How to set run length for long simulations using variables $STOP_OPTION, $STOP_N and $RESUBMIT?

1. Number of submissions and run length#

Recall that we can use STOP_N and STOP_OPTION to control the run length of each batch job submission.

A typical long model simulation (say you want to run the model for 100 years) is comprised of many job submissions. This is because we have limited batch wallclock time for each job submission. For example, on Cheyenne, the regular queue wallclock limit is 12 hours.

We can specify the number of times to resubmit the run using the $RESUBMIT variable in env_run.xml to complete the long run.


Evaluate your understanding

The tutorial version of the CESM model on Cheyenne simulates ~10 model years per wallclock day. The maximum wallclock request is 12 hours. If you want to run the model for 100 years, what values should be set for STOP_OPTION, STOP_N and RESUBMIT?

Hint!
  • How to set STOP_N and STOP_OPTION for each submission, given the wallclock limit?

  • How many times to resubmit the job to reach the 100 years?

  • The number of total submission = the initial submission + the number of resubmission.

Click here for the solution Assume we want to use the full 12 hours for each job submission.

The model runs 10 years / wallclock day, which means that 12 hours would give us 5 years per job submission.

For a total of 100 years, we will need 20 submissions.

STOP_OPTION='nyears', STOP_N=5, RESUBMIT=19

so that initial run of 5 years + (19 resubmits x 5 years per job) = 100 years.
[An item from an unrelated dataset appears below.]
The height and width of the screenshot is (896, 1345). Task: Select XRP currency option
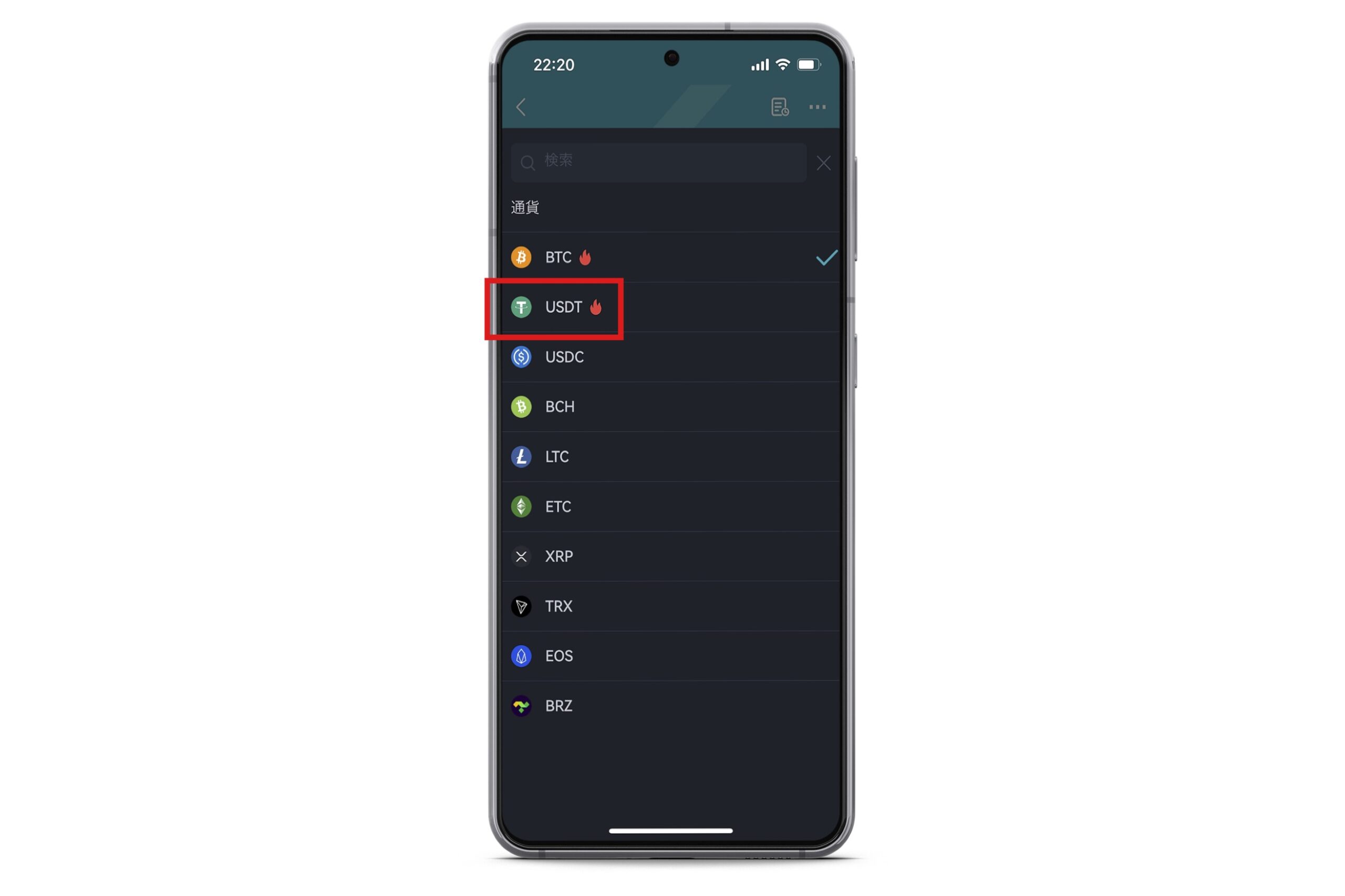click(672, 556)
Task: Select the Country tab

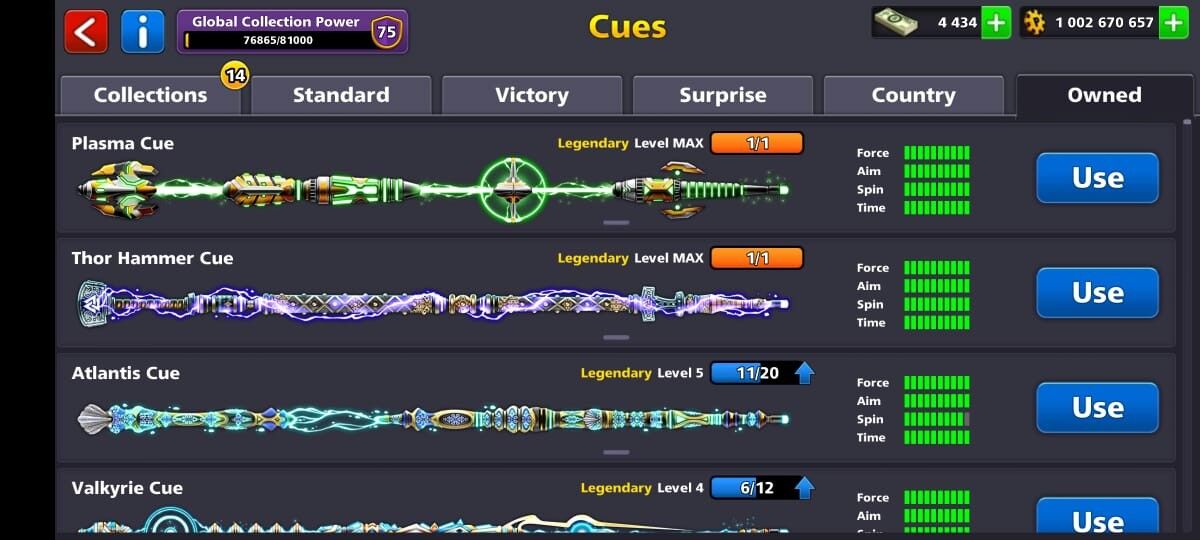Action: pos(913,95)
2. RESUBMIT and CONTINUE_RUN#

In the exercise above, the first submission is the initial run, where CONTINUE_RUN is by default set to FALSE. When you want to continue the run after running the first 5 years, you will need to tell the model to continue by setting CONTINUE_RUN=TRUE.

If you have set RESUBMIT>0, your script will automatically change CONTINUE_RUN=TRUE after completion of the first submission for all subsequent submissions into the queue.

Evaluate your understanding

In the previous exercise, if we have set RESUBMIT=19 before the initial run, what are the value of CONTINUE_RUN and RESUBMIT at the time of:

  • the initial submission of 5 years

  • the next submission of 5 years

  • the 3rd run (2nd resubmission) of 5 years?

Click here for the solution
  • the initial submission of 5 years:

    CONTINUE_RUN=FALSE, RESUBMIT=19 
    

    because when the run is first initialized, CONTINUE_RUN=FALSE.

  • the next submission of 5 years:

    CONTINUE_RUN=TRUE, RESUBMIT=18 
    

    because RESUBMIT>0, CONTINUE_RUN will automatically switch to TRUE after completing the initial run.

  • the 3rd run (2nd resubmission) of 5 years:

    CONTINUE_RUN=TRUE, RESUBMIT=17
    

    because CONTINUE_RUN stays to be TRUE, RESUBMIT decreases by 1.